TASK DETAILS -
Reproduce everything from the line containing "Select the green leaves of the plant" down to the line containing "(x=254, y=592)", with "plant" changed to "seedling" and nothing else altered.

───── DATASET RECORDS ─────

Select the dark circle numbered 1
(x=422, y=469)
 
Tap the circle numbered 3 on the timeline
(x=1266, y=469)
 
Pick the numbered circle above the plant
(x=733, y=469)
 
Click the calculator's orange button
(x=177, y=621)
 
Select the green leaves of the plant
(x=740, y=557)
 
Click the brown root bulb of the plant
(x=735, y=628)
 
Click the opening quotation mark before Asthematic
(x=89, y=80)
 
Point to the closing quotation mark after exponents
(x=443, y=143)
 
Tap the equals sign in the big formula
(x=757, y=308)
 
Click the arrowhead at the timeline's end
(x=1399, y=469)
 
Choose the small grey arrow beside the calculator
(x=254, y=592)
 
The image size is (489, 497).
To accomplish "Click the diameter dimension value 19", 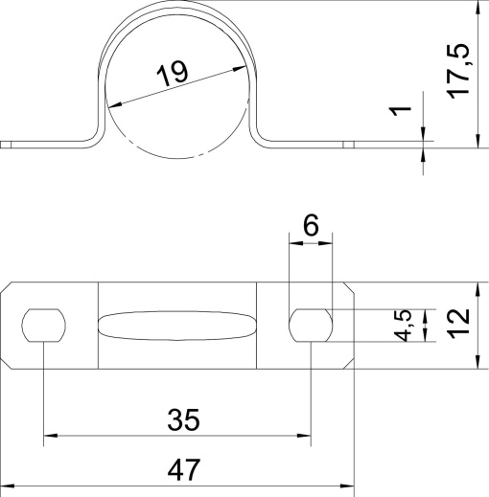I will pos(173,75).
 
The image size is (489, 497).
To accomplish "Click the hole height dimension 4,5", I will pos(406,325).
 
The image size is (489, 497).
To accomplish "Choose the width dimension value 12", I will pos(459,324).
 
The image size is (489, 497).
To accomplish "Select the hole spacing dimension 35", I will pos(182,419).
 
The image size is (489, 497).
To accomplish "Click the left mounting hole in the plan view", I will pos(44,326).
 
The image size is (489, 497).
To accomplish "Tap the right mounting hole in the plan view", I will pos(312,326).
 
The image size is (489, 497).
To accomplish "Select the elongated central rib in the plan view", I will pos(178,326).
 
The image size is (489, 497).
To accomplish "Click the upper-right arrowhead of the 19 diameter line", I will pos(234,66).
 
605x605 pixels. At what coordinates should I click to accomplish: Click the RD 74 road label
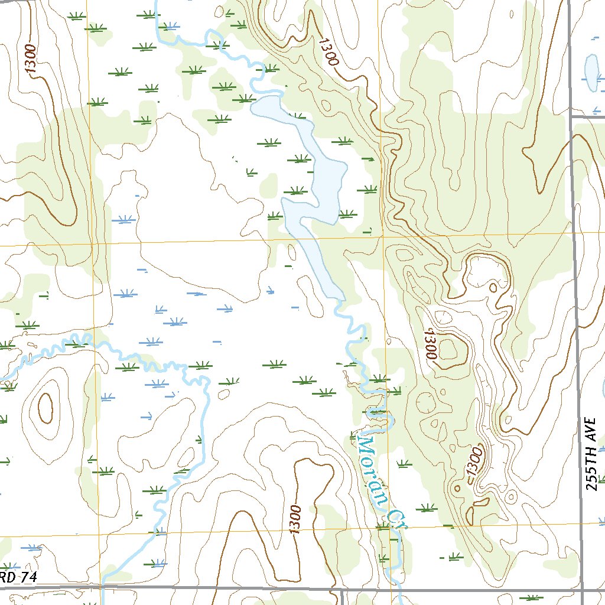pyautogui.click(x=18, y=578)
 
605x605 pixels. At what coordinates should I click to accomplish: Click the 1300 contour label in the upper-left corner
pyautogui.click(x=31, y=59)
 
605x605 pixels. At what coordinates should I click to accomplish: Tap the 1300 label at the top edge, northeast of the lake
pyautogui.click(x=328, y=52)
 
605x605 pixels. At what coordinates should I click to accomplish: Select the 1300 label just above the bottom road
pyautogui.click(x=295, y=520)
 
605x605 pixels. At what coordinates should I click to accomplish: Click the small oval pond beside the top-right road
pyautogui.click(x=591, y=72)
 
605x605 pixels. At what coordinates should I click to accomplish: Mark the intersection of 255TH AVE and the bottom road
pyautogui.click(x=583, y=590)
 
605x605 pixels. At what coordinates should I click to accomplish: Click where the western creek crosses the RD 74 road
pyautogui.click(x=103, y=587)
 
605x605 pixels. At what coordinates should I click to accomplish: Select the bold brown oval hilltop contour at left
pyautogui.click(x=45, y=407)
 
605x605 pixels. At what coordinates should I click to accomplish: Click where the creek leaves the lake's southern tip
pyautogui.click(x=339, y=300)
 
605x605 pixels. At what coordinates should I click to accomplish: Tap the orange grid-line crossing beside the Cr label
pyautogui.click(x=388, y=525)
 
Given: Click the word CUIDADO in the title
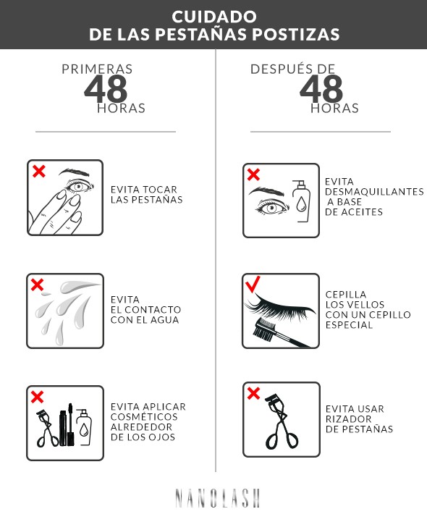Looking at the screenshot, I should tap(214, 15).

─────

RESPONSE TO THIS EXERCISE -
Select the green leaves of the seedling
(x=740, y=557)
 
Click the brown root bulb of the seedling
(x=735, y=628)
 
Click the opening quotation mark before Asthematic
(x=89, y=80)
 
Point to the closing quotation mark after exponents
(x=443, y=143)
 
Tap the equals sign in the big formula
(x=757, y=308)
 
Click the arrowhead at the timeline's end
(x=1399, y=469)
 
Choose the small grey arrow beside the calculator
(x=254, y=592)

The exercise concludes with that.